Dan McDonnell talks CWS, Citadel, Pitino, advice from Tanner

Dan McDonnell

Dan McDonnell

Former Citadel player and assistant coach Dan McDonnell is taking Louisville’s baseball team to the College World Series for the second time in seven years. Here, Mac talks about The Citadel’s 1990 CWS team, assistant coach Chris Lemonis (another former Bulldog), Rick Pitino and advice from former USC coach Ray Tanner:

Dan, they are calling it the Louisville Slam: Louisville is the only school this year to win a BCS bowl game, make the Final Four in men’s and women’s basketball, and make the CWS.

A: It was clear when I got here in the fall of 2006 that his campus was built to succeed, with the facilities and expectations. I challeged our team that to be part of this, we had to get on this train of success and add something to it. That year, our football team went to the Orange Bowl, and little did I know we’d go to Omaha. Every year, you want to do your part, because you know in every sport how hard everyone is working.

Q: Have you been able to hang around with Rick Pitino much, and have you learned anything from him?

A: When I was in high school, I went to his camps at Providence, so I was always a Pitino fan. When I got here, I felt it was the opportunity of a lifetime. When we bring in recruits, the highlight of every recruit’s visit is when they meet Coach Pitino. The kid is right in front of me, on his cell phone, and says, ‘You won’t believe who I just met – Rick Pitino.’

He is always really gracious with that, and we try not to wear out our welcome. But he lets us come over at the start of practice and always says hello.

His weekly press conferences here are so big during the season, and I’ve actually learned a lot from him, his sayings and phrases. I use a lot of Pitino cliches and lines, because I believe in them. He’s so open with the media, and I try to be like that and tell the media what’s going on – tell them what you told the team, what you told a player.

_Task a_:
In the Dan McDonnell interview, when did McDonnell arrive at Louisville?

_Records to use_:
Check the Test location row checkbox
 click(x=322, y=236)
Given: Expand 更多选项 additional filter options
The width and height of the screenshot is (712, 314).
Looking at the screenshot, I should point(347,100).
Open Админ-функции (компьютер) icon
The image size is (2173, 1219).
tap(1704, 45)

_Task b_:
Please copy out all of the records above, reproducing every line word for word.

_Exercise output a_:
He arrived in the fall of 2006.

_Exercise output b_:
Check the Test location row checkbox
 click(x=322, y=236)
Given: Expand 更多选项 additional filter options
The width and height of the screenshot is (712, 314).
Looking at the screenshot, I should point(347,100).
Open Админ-функции (компьютер) icon
The image size is (2173, 1219).
tap(1704, 45)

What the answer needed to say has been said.